** START PAGE EXCERPT **

Continuing to browse our website indicates your consent to our use of cookies. For more information, see our Privacy policy.

How to use it

The nature, evolution, and potential implications of data localization measures

Published 11 June 2024

With the increasing importance of data to the development of advanced technologies, more economies than ever are considering the rules they have in place governing and protecting data. In particular, economies are evaluating how best to regulate flows of data across borders, balancing public policy priorities like data and privacy protection with the need for stable and productive trade and investment flows. The Organisation for Economic Co-operation and Development (OECD) provides a concise primer to get policymakers up to speed on this important issue.

Here’s how to use the OECD Trade Policy Paper entitled The Nature, Evolution, and Potential Implications of Data Localization Measures.

Why is the paper important?

In late 2023, US trade policymakers put the brakes on years of advocacy for free flows of data, reconsidering the status quo US position on digital trade. Though a new policy has not yet been fully articulated, the decision put conventional notions about digital trade rules among developed OECD economies under a new spotlight, and data localization requirements are an increasingly important part of those rules. This report provides the baseline information that policymakers and other interested parties need to engage in a thoughtful and informed discussion about data localization as new rules and policies are formulated. It also provides useful and concrete examples of rules currently in place around the world and their potential impact on specific businesses and industries.

What’s in the paper?

The report includes three principal sections:

How to find the key insights

Introduction; Identifying the nature and evolution of data localization

  1. Though policy issues raised by data flows are diverse, a common challenge is the need to ensure that data crossing borders receives oversight and/or protection; the combination of enabling cross-border data transfers and ensuring transfers take place in the context of trusted relationships is known as data free flows with trust (DFFT); data localization is one important aspect of the regulatory environment impacting DFFT. (p. 4)
  2. There is no single, widely accepted, definition of data localization; there is wide agreement that the consequence of data localization is more local storage or processing but there are different views as to what types of measures fall under the category of data localization; this paper defines data localization as an explicit requirement that data be stored and/or processed within the domestic territory. (pp. 5-6; Box 1)
  3. Governments adopt data localization measures citing the need a) to protect privacy and data, b) to ensure access to information for regulatory purposes, c) to protect sensitive national security information, d) to ensure data security and integrity and continuity of critical systems, and e) to help develop domestic capacity in digitally intensive sectors. (pp. 6-7)
  4. For data localization measures, the underlying objective is important for determining whether it is part of a justified public policy objective and whether the actual objective corresponds to the stated objective; it is important to assess whether the policy objective could be achieved in a less trade restrictive way; it is often difficult to assess the ultimate objective of a data localization measure. (p. 7)
  5. Data localization measures vary widely but can be grouped into three broad categories (pp. 8-9, Figure 1):
    • Measures that require local storage of data without prohibiting storage or processing in other countries, to allow regulators jurisdictional reach (p. 8);
    • Measures that require local storage and processing but allow international access or transfers on the basis of clearly defined conditions (pp. 8-9, Box 2);
    • Measures that mandate local storage and processing of data while also prohibiting transfers to other countries (or only on the basis of ad hoc authorizations), these can apply to a range of data and are often less transparent and more ambiguous in scope of application (pp. 9-11, Box 3).

** END PAGE EXCERPT **
** START DATA EXTRACT **

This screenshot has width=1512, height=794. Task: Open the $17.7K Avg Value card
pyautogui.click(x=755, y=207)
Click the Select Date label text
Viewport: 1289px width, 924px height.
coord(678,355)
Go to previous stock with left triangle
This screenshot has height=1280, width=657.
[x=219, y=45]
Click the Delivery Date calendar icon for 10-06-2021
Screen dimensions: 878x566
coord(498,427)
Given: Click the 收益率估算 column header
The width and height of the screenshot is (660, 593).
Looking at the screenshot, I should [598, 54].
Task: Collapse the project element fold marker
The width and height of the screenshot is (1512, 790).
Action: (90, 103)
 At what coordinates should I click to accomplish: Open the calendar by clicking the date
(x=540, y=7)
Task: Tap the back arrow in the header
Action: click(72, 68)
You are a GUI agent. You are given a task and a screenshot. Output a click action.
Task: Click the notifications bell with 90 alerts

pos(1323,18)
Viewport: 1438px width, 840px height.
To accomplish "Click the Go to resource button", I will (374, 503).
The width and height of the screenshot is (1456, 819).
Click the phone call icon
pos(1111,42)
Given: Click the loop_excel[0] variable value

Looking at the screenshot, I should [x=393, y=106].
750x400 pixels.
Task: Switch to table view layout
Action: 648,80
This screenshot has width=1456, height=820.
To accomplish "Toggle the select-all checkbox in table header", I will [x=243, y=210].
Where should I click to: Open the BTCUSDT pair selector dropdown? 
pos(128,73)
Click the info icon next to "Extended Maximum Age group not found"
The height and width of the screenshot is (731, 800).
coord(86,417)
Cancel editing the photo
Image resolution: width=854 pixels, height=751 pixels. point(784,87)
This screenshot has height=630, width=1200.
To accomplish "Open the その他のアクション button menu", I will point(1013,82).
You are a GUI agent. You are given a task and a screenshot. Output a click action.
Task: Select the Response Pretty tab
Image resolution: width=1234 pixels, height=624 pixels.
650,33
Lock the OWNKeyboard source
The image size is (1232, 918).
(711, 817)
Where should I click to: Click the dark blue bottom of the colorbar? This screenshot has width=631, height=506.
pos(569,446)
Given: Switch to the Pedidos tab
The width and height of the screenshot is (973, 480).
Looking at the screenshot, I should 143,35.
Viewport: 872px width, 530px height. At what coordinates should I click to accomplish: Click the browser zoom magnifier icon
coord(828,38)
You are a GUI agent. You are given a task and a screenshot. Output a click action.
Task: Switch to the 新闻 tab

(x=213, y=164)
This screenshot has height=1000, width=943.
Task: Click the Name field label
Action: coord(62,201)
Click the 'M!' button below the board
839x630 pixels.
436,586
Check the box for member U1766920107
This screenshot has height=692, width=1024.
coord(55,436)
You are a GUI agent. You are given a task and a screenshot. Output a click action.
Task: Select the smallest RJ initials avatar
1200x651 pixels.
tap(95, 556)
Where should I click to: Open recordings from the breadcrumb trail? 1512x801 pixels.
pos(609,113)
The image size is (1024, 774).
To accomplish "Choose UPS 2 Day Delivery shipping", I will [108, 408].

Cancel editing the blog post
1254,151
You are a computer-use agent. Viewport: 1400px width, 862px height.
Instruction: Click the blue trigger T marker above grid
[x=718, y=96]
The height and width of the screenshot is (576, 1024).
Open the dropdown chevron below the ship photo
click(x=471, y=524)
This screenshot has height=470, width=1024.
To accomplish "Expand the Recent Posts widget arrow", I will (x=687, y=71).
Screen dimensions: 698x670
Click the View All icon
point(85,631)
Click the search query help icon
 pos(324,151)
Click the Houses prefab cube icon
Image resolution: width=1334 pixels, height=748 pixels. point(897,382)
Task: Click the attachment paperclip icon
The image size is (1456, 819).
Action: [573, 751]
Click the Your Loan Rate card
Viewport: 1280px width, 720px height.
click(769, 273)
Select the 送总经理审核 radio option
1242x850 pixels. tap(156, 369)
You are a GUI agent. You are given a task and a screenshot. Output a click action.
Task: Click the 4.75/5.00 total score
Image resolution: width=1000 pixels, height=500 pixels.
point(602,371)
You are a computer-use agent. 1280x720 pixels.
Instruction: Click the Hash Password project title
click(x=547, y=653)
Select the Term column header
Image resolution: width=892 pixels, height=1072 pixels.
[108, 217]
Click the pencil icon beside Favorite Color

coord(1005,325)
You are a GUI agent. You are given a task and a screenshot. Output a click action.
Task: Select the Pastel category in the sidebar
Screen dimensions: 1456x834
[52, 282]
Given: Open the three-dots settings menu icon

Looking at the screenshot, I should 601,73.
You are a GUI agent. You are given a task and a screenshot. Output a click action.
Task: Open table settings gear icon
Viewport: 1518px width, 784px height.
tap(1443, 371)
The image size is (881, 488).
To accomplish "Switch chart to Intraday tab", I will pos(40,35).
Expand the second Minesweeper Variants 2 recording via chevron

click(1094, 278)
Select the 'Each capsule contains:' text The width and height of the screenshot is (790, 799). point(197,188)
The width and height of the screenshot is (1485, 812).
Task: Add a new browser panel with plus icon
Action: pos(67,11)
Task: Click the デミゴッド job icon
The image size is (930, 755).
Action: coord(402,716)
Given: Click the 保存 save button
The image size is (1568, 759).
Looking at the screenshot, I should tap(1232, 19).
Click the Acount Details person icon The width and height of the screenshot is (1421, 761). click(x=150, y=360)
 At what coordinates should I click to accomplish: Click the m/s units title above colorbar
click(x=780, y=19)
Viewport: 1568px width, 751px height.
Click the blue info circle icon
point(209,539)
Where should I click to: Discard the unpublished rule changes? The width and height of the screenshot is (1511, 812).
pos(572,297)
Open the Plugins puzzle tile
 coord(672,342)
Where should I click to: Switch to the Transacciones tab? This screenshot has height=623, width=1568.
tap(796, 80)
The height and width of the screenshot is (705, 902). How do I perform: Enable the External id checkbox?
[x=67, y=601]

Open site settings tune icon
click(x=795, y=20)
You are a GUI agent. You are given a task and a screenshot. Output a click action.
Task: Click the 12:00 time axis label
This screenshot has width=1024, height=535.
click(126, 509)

** END DATA EXTRACT **

REQUIREMENT A:
Translate this sentence from the data localization page into Spanish: "The Organisation for Economic Co-operation and Development (OECD) provides a concise primer to get policymakers up to speed on this important issue."
REQUIREMENT B:
Summarize the data localization page in two sentences.
REQUIREMENT C:
Set down word for word the part of the data localization page starting with "Here’s how to" and going on through "the paper important?".
The records were drawn from a different source than the data localization page.

COMPLETE ANSWER A:
La Organización para la Cooperación y el Desarrollo Económicos (OCDE) ofrece una guía concisa para poner al día a los responsables de políticas sobre este importante tema.

COMPLETE ANSWER B:
The data localization page explains how to use an OECD Trade Policy Paper that gives policymakers baseline information and concrete examples on data localization, a topic that gained importance after US trade policymakers reconsidered their position on digital trade in late 2023. The paper defines data localization as an explicit requirement that data be stored and/or processed within the domestic territory, lists the reasons governments cite for such measures, and groups the measures into three broad categories.

COMPLETE ANSWER C:
Here’s how to use the OECD Trade Policy Paper entitled The Nature, Evolution, and Potential Implications of Data Localization Measures.

Why is the paper important?